## [YOUR INSTRUCTIONS]
Please copy all of the entries below word for word, keeping every line unchanged.

(Stored dataset items)
########

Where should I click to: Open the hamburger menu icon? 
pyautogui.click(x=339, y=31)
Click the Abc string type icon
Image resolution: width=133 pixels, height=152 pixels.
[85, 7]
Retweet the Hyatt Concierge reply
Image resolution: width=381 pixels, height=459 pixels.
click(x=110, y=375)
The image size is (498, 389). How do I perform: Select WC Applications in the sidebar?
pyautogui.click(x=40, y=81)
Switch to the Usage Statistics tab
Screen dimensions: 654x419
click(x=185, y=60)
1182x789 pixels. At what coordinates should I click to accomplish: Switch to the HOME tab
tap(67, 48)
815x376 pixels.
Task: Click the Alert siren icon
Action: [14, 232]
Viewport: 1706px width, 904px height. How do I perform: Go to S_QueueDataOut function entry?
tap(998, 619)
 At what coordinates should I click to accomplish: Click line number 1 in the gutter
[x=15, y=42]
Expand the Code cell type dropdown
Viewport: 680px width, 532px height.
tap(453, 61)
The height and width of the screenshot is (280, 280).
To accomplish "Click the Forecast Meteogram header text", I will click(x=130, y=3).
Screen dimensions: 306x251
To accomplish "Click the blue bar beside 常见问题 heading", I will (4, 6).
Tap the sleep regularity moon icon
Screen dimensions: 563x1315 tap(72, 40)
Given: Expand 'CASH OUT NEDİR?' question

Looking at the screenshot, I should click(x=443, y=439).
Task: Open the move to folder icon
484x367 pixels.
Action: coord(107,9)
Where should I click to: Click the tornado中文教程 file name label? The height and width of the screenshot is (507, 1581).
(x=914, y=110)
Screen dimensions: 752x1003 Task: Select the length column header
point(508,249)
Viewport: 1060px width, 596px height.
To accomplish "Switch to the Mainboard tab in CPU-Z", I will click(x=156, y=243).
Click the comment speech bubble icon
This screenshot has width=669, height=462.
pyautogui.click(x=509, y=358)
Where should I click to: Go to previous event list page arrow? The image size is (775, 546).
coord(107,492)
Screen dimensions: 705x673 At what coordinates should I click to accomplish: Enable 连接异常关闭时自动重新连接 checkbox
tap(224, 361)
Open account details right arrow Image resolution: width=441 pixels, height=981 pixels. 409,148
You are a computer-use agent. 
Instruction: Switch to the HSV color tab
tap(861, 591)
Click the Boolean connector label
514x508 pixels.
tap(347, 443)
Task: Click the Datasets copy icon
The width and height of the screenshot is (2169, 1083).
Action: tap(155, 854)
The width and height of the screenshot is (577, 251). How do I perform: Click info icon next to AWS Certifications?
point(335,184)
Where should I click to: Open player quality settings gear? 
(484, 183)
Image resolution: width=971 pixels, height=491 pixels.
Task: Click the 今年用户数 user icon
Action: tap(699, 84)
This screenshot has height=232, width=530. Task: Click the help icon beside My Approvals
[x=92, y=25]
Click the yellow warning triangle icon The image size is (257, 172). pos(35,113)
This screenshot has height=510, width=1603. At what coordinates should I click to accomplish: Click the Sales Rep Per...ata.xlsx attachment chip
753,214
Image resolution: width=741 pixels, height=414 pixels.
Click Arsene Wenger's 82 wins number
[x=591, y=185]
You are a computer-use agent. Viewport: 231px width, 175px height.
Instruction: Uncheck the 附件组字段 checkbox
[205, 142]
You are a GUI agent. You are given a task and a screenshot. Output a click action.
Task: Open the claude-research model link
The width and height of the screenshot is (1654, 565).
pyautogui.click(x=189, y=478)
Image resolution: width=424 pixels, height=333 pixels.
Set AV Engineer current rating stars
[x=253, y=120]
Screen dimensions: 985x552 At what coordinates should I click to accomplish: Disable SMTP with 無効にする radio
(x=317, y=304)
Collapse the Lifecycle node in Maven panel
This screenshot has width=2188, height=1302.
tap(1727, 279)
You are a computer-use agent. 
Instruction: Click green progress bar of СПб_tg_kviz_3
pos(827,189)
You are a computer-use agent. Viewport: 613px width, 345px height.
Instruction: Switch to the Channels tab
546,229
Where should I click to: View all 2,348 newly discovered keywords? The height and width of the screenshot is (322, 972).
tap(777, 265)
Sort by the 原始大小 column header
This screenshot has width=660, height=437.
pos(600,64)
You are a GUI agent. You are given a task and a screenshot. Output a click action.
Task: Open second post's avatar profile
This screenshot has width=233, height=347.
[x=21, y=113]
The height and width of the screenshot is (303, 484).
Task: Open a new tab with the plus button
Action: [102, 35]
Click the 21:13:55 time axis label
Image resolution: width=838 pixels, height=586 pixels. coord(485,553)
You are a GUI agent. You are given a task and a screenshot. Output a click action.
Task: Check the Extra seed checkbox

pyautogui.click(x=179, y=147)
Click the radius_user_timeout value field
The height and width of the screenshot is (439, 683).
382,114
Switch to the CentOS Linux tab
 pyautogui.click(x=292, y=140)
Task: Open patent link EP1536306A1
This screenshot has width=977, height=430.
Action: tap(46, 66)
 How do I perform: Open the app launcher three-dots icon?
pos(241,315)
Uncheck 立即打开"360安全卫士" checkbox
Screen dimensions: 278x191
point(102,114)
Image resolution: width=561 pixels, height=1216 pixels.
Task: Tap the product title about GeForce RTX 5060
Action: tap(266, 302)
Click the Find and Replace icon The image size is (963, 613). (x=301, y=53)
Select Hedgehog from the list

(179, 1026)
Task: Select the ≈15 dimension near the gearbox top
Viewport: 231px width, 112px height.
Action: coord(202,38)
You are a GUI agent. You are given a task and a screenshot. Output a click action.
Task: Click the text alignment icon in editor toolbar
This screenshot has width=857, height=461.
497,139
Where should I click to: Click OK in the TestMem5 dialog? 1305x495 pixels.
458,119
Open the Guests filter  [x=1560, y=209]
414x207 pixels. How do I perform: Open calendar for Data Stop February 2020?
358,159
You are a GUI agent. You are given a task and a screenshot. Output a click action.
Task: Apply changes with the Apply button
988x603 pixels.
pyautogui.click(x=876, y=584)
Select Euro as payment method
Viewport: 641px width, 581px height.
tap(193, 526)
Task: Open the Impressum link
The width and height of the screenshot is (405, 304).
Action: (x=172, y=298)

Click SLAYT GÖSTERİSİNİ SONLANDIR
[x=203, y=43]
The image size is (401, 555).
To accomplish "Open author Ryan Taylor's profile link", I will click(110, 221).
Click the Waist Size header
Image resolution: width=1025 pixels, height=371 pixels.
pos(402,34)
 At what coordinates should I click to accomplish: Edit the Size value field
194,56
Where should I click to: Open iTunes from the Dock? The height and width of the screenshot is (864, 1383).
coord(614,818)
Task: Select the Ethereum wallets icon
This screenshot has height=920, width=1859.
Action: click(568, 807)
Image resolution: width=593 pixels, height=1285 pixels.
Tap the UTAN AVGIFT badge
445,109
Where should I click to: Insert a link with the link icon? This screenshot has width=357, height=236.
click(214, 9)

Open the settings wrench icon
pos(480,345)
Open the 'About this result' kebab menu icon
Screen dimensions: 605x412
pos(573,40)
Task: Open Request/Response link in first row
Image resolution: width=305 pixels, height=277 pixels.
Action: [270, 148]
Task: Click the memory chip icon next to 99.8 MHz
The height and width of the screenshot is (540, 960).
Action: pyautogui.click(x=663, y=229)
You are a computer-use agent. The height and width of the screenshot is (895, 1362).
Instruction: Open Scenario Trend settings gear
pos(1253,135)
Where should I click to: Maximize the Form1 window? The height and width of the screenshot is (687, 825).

########

## [RESPONSE BELOW]
Where should I click to: Open the hamburger menu icon? 
pyautogui.click(x=339, y=31)
Click the Abc string type icon
Image resolution: width=133 pixels, height=152 pixels.
[85, 7]
Retweet the Hyatt Concierge reply
Image resolution: width=381 pixels, height=459 pixels.
click(x=110, y=375)
The image size is (498, 389). How do I perform: Select WC Applications in the sidebar?
pyautogui.click(x=40, y=81)
Switch to the Usage Statistics tab
Screen dimensions: 654x419
click(x=185, y=60)
1182x789 pixels. At what coordinates should I click to accomplish: Switch to the HOME tab
tap(67, 48)
815x376 pixels.
Task: Click the Alert siren icon
Action: [14, 232]
Viewport: 1706px width, 904px height. How do I perform: Go to S_QueueDataOut function entry?
tap(998, 619)
 At what coordinates should I click to accomplish: Click line number 1 in the gutter
[x=15, y=42]
Expand the Code cell type dropdown
Viewport: 680px width, 532px height.
tap(453, 61)
The height and width of the screenshot is (280, 280).
To accomplish "Click the Forecast Meteogram header text", I will click(x=130, y=3).
Screen dimensions: 306x251
To accomplish "Click the blue bar beside 常见问题 heading", I will (4, 6).
Tap the sleep regularity moon icon
Screen dimensions: 563x1315 tap(72, 40)
Given: Expand 'CASH OUT NEDİR?' question

Looking at the screenshot, I should click(x=443, y=439).
Task: Open the move to folder icon
484x367 pixels.
Action: coord(107,9)
Where should I click to: Click the tornado中文教程 file name label? The height and width of the screenshot is (507, 1581).
(x=914, y=110)
Screen dimensions: 752x1003 Task: Select the length column header
point(508,249)
Viewport: 1060px width, 596px height.
To accomplish "Switch to the Mainboard tab in CPU-Z", I will click(x=156, y=243).
Click the comment speech bubble icon
This screenshot has width=669, height=462.
pyautogui.click(x=509, y=358)
Where should I click to: Go to previous event list page arrow? The image size is (775, 546).
coord(107,492)
Screen dimensions: 705x673 At what coordinates should I click to accomplish: Enable 连接异常关闭时自动重新连接 checkbox
tap(224, 361)
Open account details right arrow Image resolution: width=441 pixels, height=981 pixels. 409,148
You are a computer-use agent. 
Instruction: Switch to the HSV color tab
tap(861, 591)
Click the Boolean connector label
514x508 pixels.
tap(347, 443)
Task: Click the Datasets copy icon
The width and height of the screenshot is (2169, 1083).
Action: tap(155, 854)
The width and height of the screenshot is (577, 251). How do I perform: Click info icon next to AWS Certifications?
point(335,184)
Where should I click to: Open player quality settings gear? 
(484, 183)
Image resolution: width=971 pixels, height=491 pixels.
Task: Click the 今年用户数 user icon
Action: tap(699, 84)
This screenshot has height=232, width=530. Task: Click the help icon beside My Approvals
[x=92, y=25]
Click the yellow warning triangle icon The image size is (257, 172). pos(35,113)
This screenshot has height=510, width=1603. At what coordinates should I click to accomplish: Click the Sales Rep Per...ata.xlsx attachment chip
753,214
Image resolution: width=741 pixels, height=414 pixels.
Click Arsene Wenger's 82 wins number
[x=591, y=185]
You are a computer-use agent. Viewport: 231px width, 175px height.
Instruction: Uncheck the 附件组字段 checkbox
[205, 142]
You are a GUI agent. You are given a task and a screenshot. Output a click action.
Task: Open the claude-research model link
The width and height of the screenshot is (1654, 565).
pyautogui.click(x=189, y=478)
Image resolution: width=424 pixels, height=333 pixels.
Set AV Engineer current rating stars
[x=253, y=120]
Screen dimensions: 985x552 At what coordinates should I click to accomplish: Disable SMTP with 無効にする radio
(x=317, y=304)
Collapse the Lifecycle node in Maven panel
This screenshot has width=2188, height=1302.
tap(1727, 279)
You are a computer-use agent. 
Instruction: Click green progress bar of СПб_tg_kviz_3
pos(827,189)
You are a computer-use agent. Viewport: 613px width, 345px height.
Instruction: Switch to the Channels tab
546,229
Where should I click to: View all 2,348 newly discovered keywords? The height and width of the screenshot is (322, 972).
tap(777, 265)
Sort by the 原始大小 column header
This screenshot has width=660, height=437.
pos(600,64)
You are a GUI agent. You are given a task and a screenshot. Output a click action.
Task: Open second post's avatar profile
This screenshot has width=233, height=347.
[x=21, y=113]
The height and width of the screenshot is (303, 484).
Task: Open a new tab with the plus button
Action: [102, 35]
Click the 21:13:55 time axis label
Image resolution: width=838 pixels, height=586 pixels. coord(485,553)
You are a GUI agent. You are given a task and a screenshot. Output a click action.
Task: Check the Extra seed checkbox

pyautogui.click(x=179, y=147)
Click the radius_user_timeout value field
The height and width of the screenshot is (439, 683).
382,114
Switch to the CentOS Linux tab
 pyautogui.click(x=292, y=140)
Task: Open patent link EP1536306A1
This screenshot has width=977, height=430.
Action: tap(46, 66)
 How do I perform: Open the app launcher three-dots icon?
pos(241,315)
Uncheck 立即打开"360安全卫士" checkbox
Screen dimensions: 278x191
point(102,114)
Image resolution: width=561 pixels, height=1216 pixels.
Task: Tap the product title about GeForce RTX 5060
Action: tap(266, 302)
Click the Find and Replace icon The image size is (963, 613). (x=301, y=53)
Select Hedgehog from the list

(179, 1026)
Task: Select the ≈15 dimension near the gearbox top
Viewport: 231px width, 112px height.
Action: coord(202,38)
You are a GUI agent. You are given a task and a screenshot. Output a click action.
Task: Click the text alignment icon in editor toolbar
This screenshot has width=857, height=461.
497,139
Where should I click to: Click OK in the TestMem5 dialog? 1305x495 pixels.
458,119
Open the Guests filter  [x=1560, y=209]
414x207 pixels. How do I perform: Open calendar for Data Stop February 2020?
358,159
You are a GUI agent. You are given a task and a screenshot. Output a click action.
Task: Apply changes with the Apply button
988x603 pixels.
pyautogui.click(x=876, y=584)
Select Euro as payment method
Viewport: 641px width, 581px height.
tap(193, 526)
Task: Open the Impressum link
The width and height of the screenshot is (405, 304).
Action: (x=172, y=298)

Click SLAYT GÖSTERİSİNİ SONLANDIR
[x=203, y=43]
The image size is (401, 555).
To accomplish "Open author Ryan Taylor's profile link", I will click(110, 221).
Click the Waist Size header
Image resolution: width=1025 pixels, height=371 pixels.
pos(402,34)
 At what coordinates should I click to accomplish: Edit the Size value field
194,56
Where should I click to: Open iTunes from the Dock? The height and width of the screenshot is (864, 1383).
coord(614,818)
Task: Select the Ethereum wallets icon
This screenshot has height=920, width=1859.
Action: click(568, 807)
Image resolution: width=593 pixels, height=1285 pixels.
Tap the UTAN AVGIFT badge
445,109
Where should I click to: Insert a link with the link icon? This screenshot has width=357, height=236.
click(214, 9)

Open the settings wrench icon
pos(480,345)
Open the 'About this result' kebab menu icon
Screen dimensions: 605x412
pos(573,40)
Task: Open Request/Response link in first row
Image resolution: width=305 pixels, height=277 pixels.
Action: [270, 148]
Task: Click the memory chip icon next to 99.8 MHz
The height and width of the screenshot is (540, 960).
Action: pyautogui.click(x=663, y=229)
You are a computer-use agent. The height and width of the screenshot is (895, 1362).
Instruction: Open Scenario Trend settings gear
pos(1253,135)
Where should I click to: Maximize the Form1 window? The height and width of the screenshot is (687, 825).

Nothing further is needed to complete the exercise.